Progettare il riscaldamento per un edificio tutelato dalla Soprintendenza è sempre una sfida delicata, a cavallo tra vincoli storici, efficienza e fattibilità economica.
L'idea del parroco di passare a un impianto radiante è ottima per il comfort, ma l'ipotesi di smontare, numerare e rimontare la pavimentazione storica per un radiante tradizionale è un suicidio economico e logistico, oltre a presentare un rischio altissimo di danneggiamento dei beni vincolati.
C'è una terza via decisamente più intelligente e meno invasiva: le pedane radianti (elettriche o idrauliche), posizionate solo sotto i banchi. Prima di vedere gli aspetti normativi (Legge 10 e APE in Lombardia), valutiamo perché questa tecnologia è la svolta per il tuo caso.
L'alternativa strategica: Pedane Radianti (Pedane Termiche)
Invece di smantellare il pavimento originario, l'impianto a pedana si configura come un intervento totalmente reversibile e localizzato, molto più gradito dalle Soprintendenze.

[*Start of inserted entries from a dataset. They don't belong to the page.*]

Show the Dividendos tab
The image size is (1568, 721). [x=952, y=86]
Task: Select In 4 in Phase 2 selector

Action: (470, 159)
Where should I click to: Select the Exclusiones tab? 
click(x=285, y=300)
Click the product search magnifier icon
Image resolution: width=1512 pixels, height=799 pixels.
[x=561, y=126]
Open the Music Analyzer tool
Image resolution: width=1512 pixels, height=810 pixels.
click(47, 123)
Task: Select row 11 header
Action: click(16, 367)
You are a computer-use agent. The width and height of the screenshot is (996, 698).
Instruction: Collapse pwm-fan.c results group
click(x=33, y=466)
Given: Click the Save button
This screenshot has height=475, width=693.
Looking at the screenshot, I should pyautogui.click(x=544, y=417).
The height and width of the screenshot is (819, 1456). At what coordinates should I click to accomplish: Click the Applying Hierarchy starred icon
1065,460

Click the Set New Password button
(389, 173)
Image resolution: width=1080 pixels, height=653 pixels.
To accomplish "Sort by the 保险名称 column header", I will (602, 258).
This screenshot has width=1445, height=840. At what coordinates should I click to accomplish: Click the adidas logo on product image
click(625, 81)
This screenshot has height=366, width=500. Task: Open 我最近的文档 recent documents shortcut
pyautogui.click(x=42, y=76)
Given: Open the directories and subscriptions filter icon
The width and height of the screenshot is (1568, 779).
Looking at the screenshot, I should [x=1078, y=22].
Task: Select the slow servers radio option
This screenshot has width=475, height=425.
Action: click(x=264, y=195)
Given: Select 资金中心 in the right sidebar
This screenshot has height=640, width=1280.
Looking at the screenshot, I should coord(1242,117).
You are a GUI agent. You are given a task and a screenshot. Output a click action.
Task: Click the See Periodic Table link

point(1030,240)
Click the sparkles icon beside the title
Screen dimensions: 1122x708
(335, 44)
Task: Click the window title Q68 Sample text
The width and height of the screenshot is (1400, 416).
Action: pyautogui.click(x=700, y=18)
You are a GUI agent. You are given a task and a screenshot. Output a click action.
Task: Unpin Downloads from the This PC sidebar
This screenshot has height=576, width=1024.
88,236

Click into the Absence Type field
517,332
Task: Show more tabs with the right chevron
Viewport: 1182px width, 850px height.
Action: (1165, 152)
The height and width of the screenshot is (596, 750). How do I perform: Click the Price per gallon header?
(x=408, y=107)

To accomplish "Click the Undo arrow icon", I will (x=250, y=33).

Il riscaldamento non è più volumetrico (tutta la chiesa), ma "zonale" (solo dove si siedono i fedeli).
https://syrmariscaldamento.it/riscaldam ... izzazioni/
Si può optare per due tecnologie:
1. Pedane Radianti Elettriche
Consistono in pedane prefinite in legno al cui interno è annegato un cavo scaldante o un film in carbonio.
Vantaggi: Spessore minimo (pochi centimetri), inerzia termica quasi nulla (si accendono 30 minuti prima della messa e si spengono subito dopo), cantiere a impatto zero sul pavimento esistente (i cavi passano nelle fughe o lungo i muri).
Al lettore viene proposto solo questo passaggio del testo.